— Start —
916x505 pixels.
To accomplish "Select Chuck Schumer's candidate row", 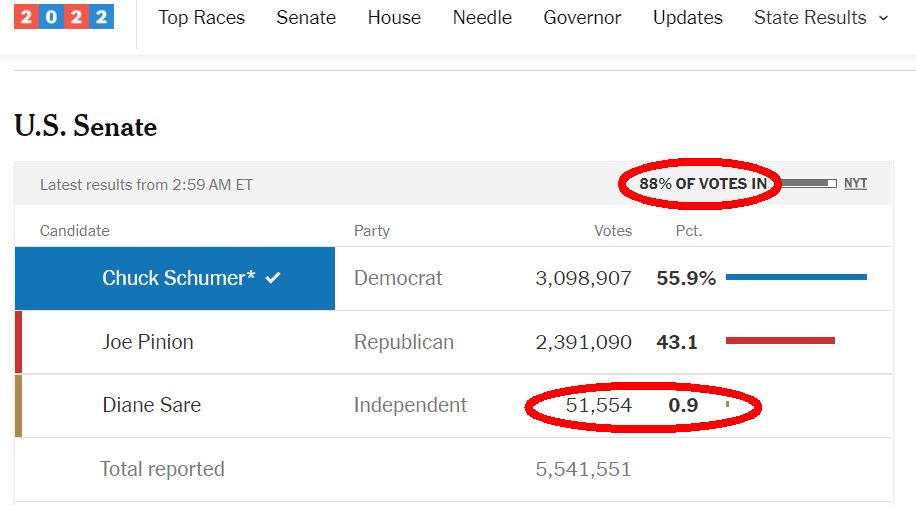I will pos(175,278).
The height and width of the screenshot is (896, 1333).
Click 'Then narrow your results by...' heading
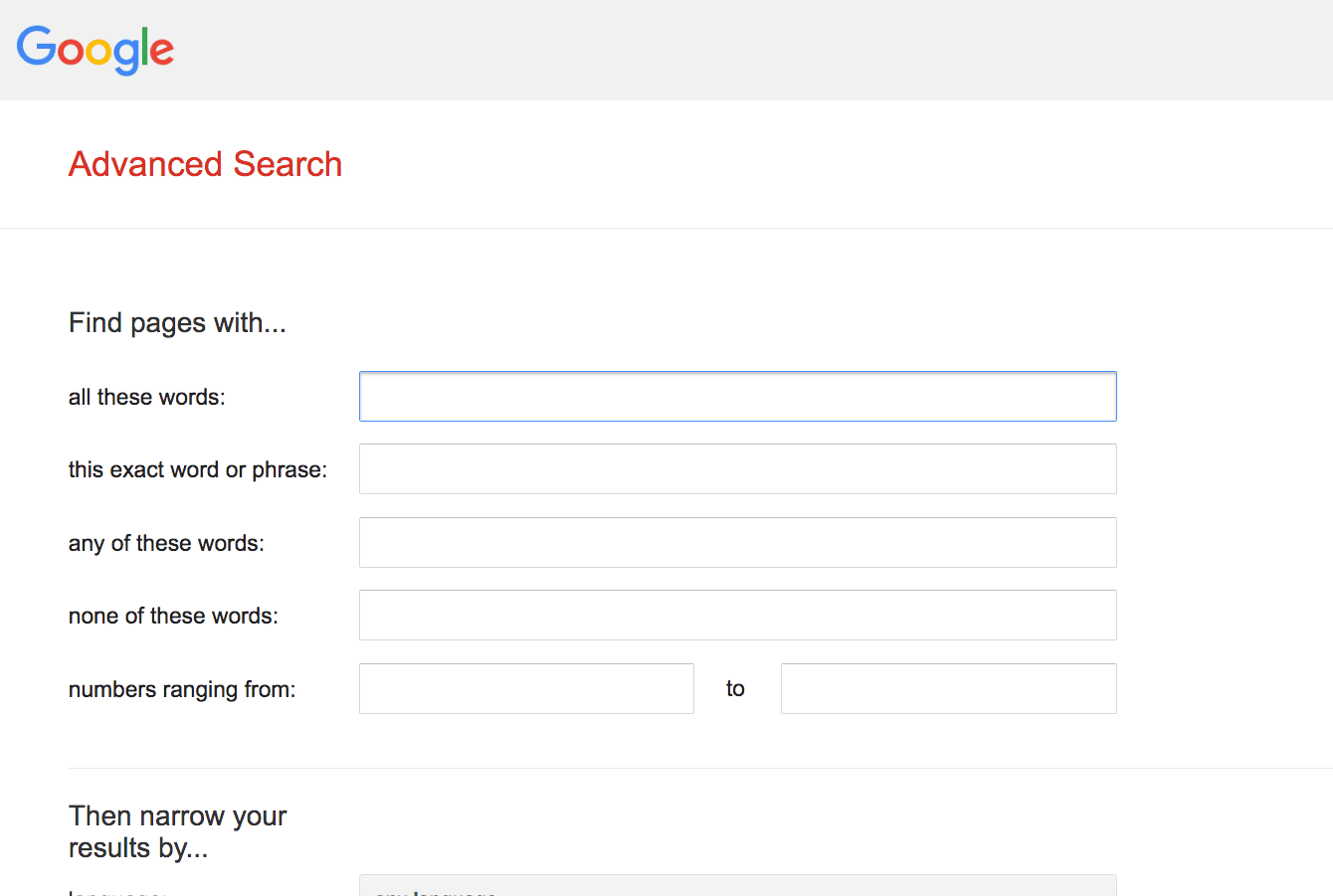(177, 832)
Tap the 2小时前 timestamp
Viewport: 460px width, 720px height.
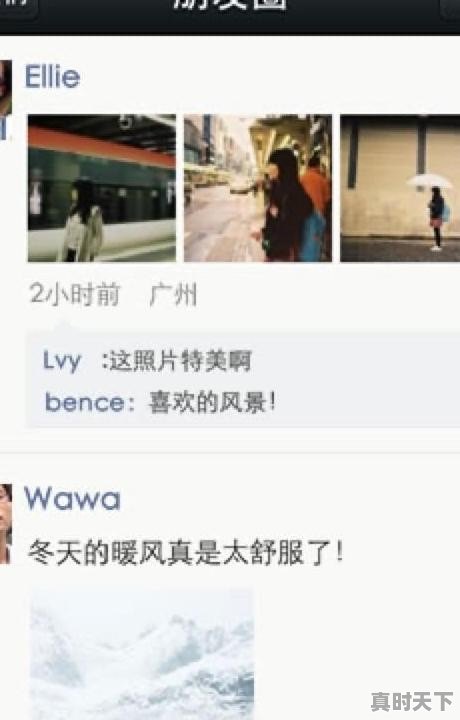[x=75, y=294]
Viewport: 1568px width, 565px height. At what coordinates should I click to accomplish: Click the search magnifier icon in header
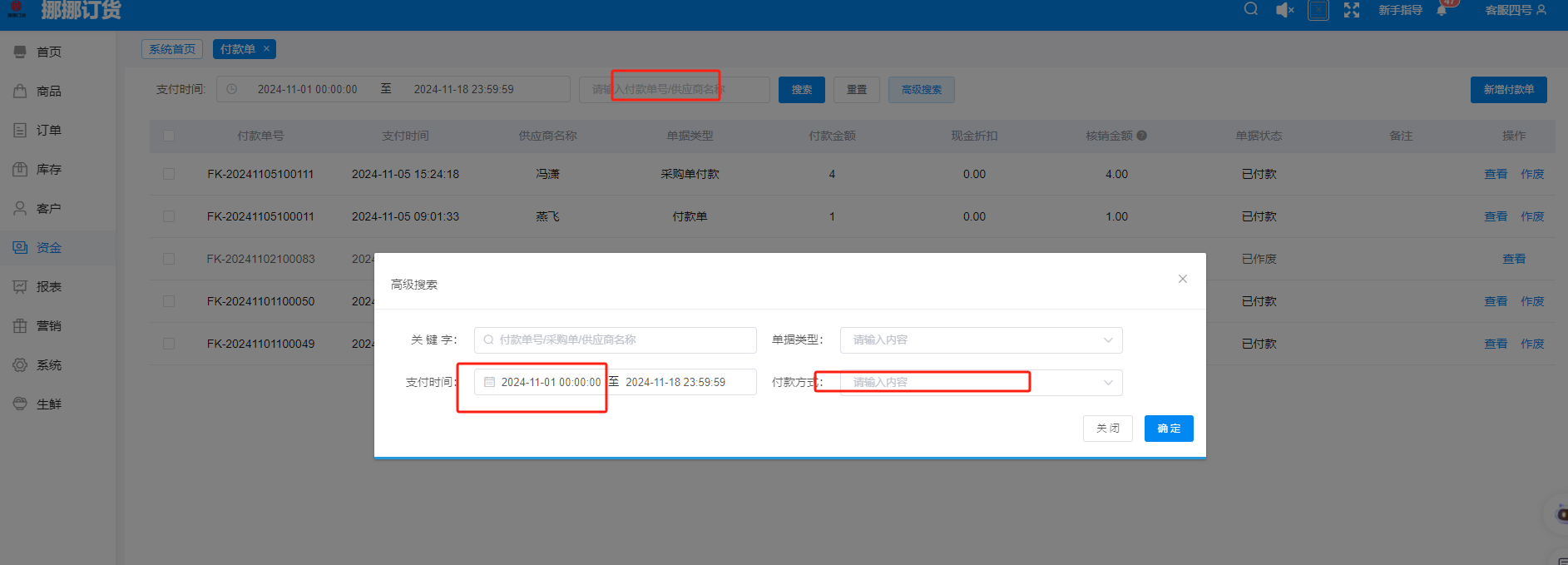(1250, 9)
— End —
— Start —
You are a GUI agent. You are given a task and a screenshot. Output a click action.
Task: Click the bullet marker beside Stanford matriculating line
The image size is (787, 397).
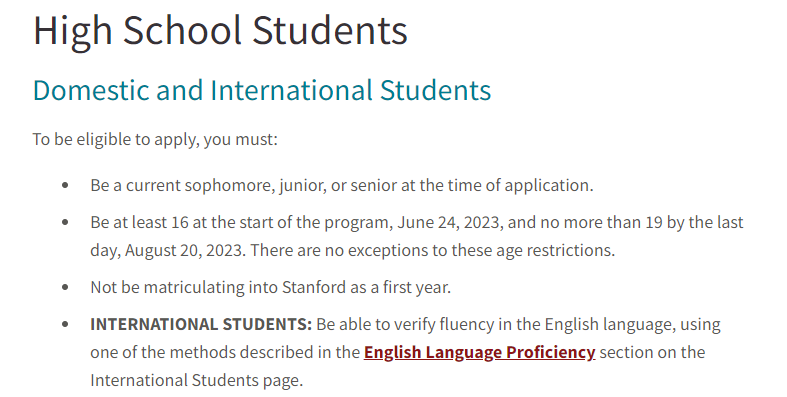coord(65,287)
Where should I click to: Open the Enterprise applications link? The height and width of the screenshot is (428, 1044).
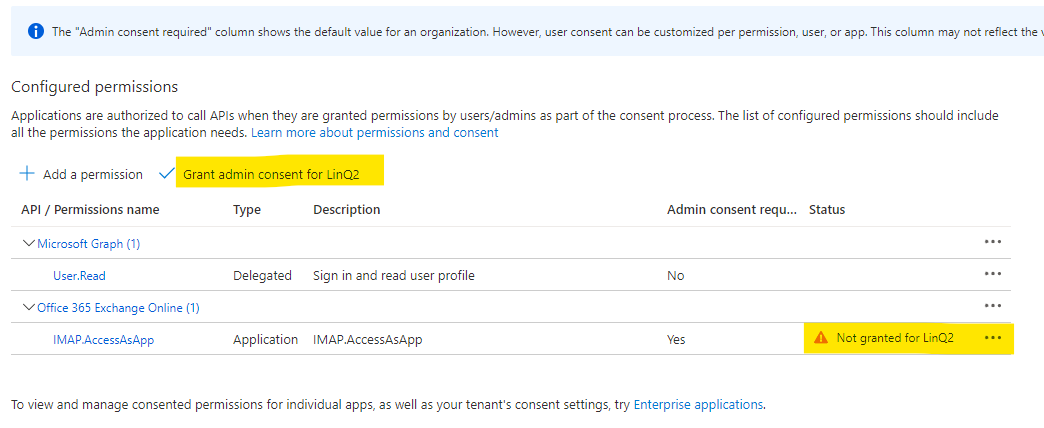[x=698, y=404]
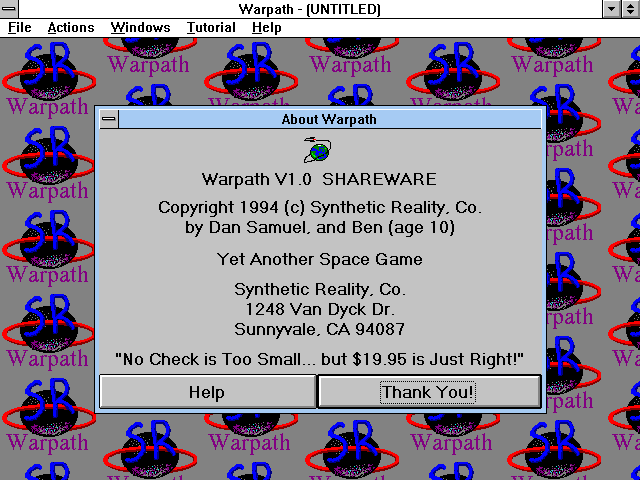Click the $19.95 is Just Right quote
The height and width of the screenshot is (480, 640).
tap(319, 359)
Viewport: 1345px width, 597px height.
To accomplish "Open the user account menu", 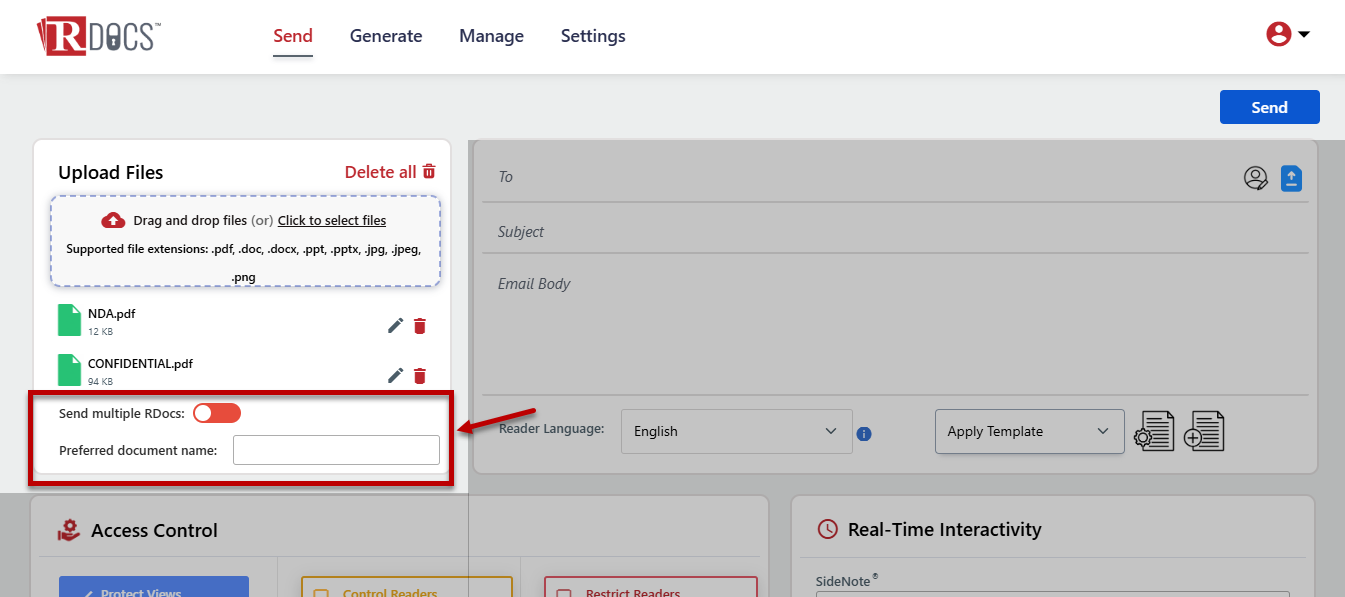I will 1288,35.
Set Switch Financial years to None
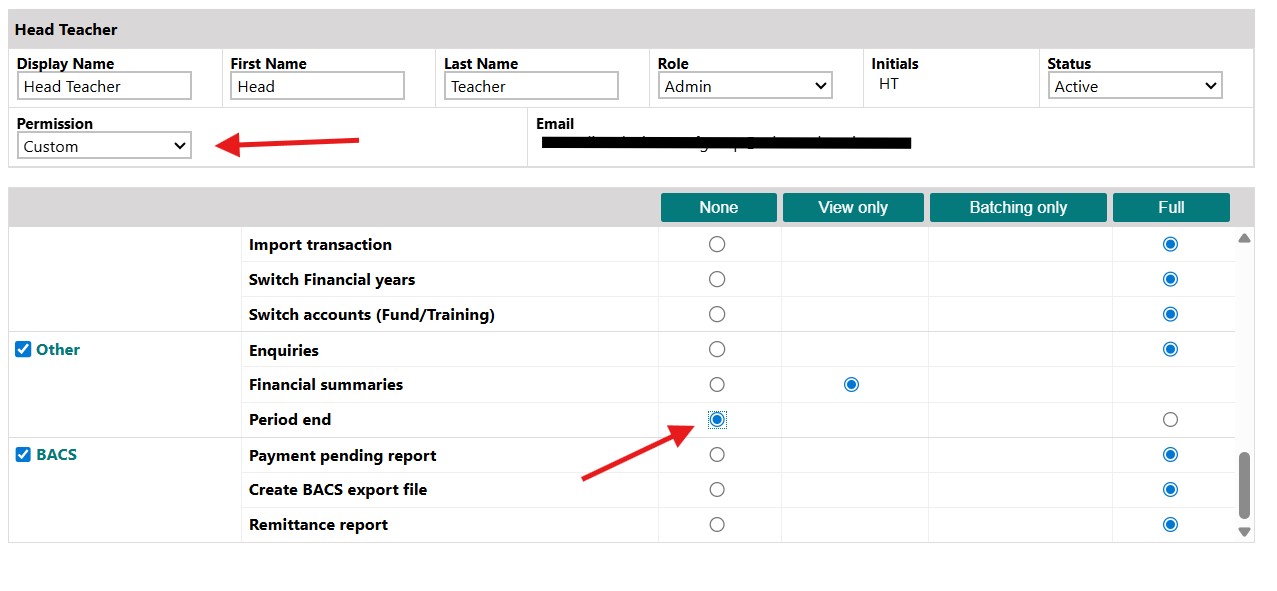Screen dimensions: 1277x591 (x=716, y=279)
— End —
— Start —
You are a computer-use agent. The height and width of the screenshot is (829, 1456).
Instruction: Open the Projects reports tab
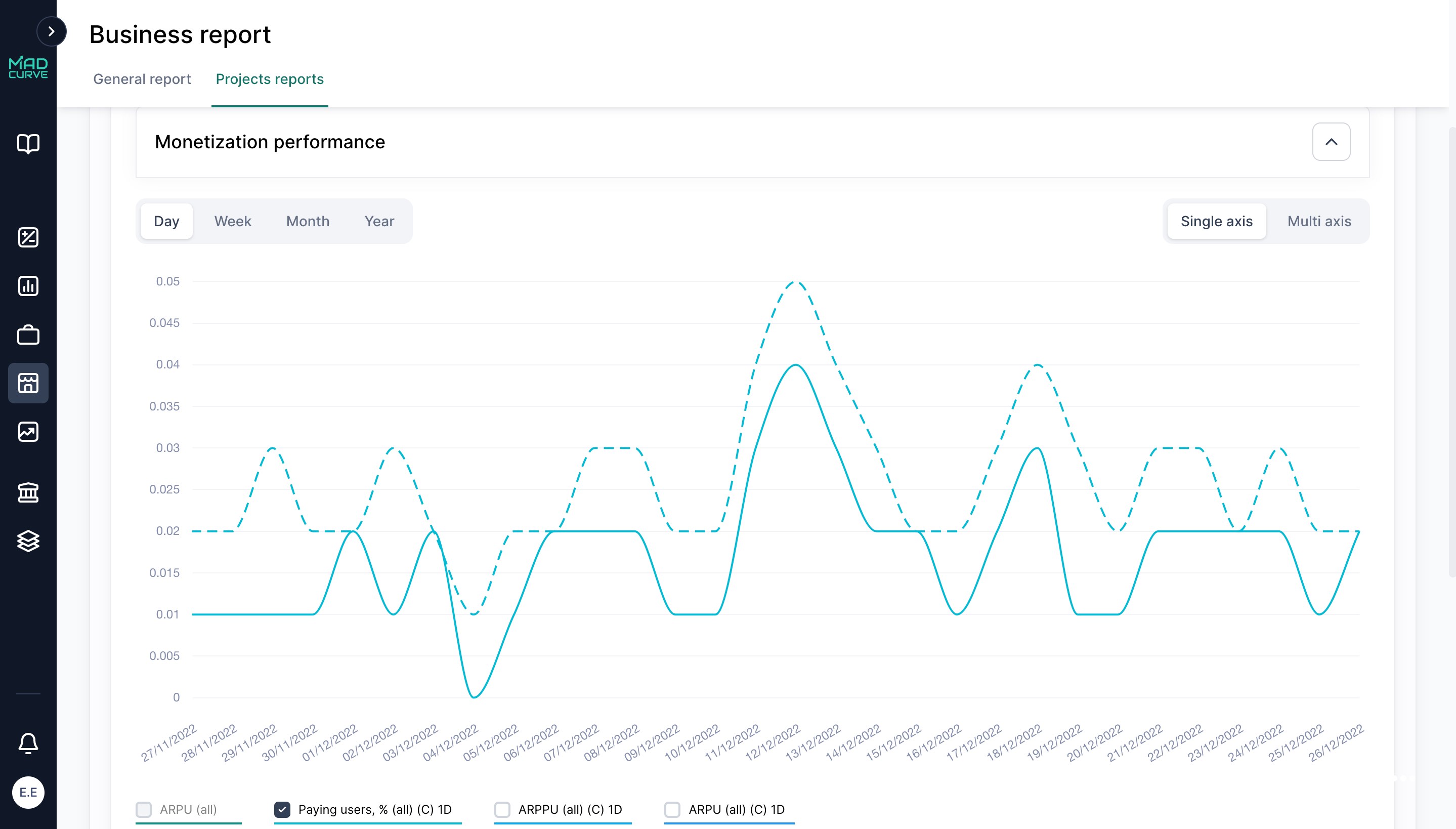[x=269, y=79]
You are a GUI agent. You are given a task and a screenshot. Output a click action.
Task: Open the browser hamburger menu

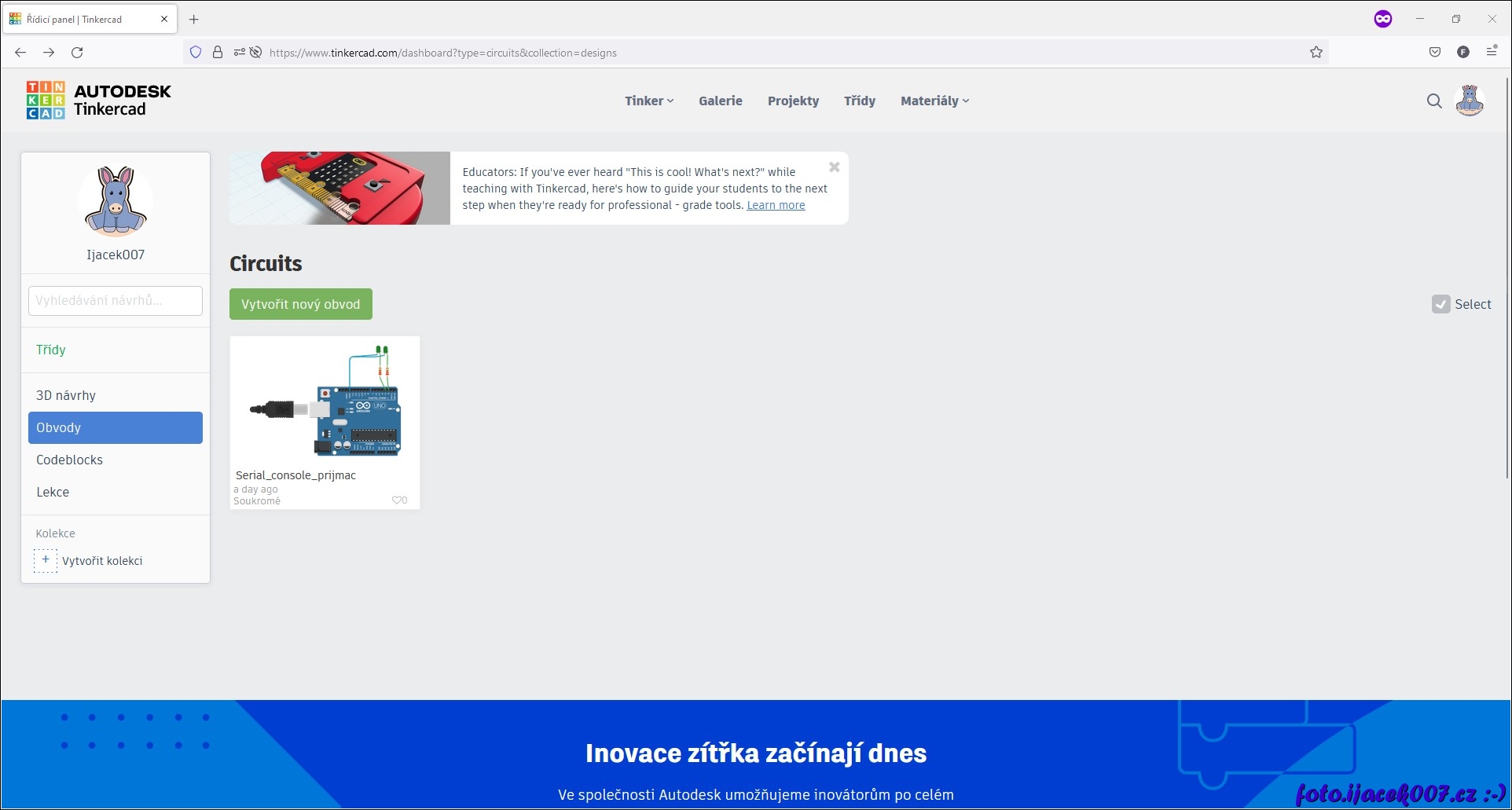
— End —
Please rescale everything from the line containing "You are a computer-use" down to the line containing "Task: Open the browser hamburger menu", both included, repeating every line in full but with each answer coordinate multiplied by 0.3 and rounded to a whole number, halves rounded up. Leave the pictures out of your answer.

- TASK SOLUTION:
You are a computer-use agent. The height and width of the screenshot is (829, 1456).
Instruction: Open the Projects reports tab
[x=81, y=24]
You are a GUI agent. You are given a task and a screenshot. Output a click action.
Task: Open the browser hamburger menu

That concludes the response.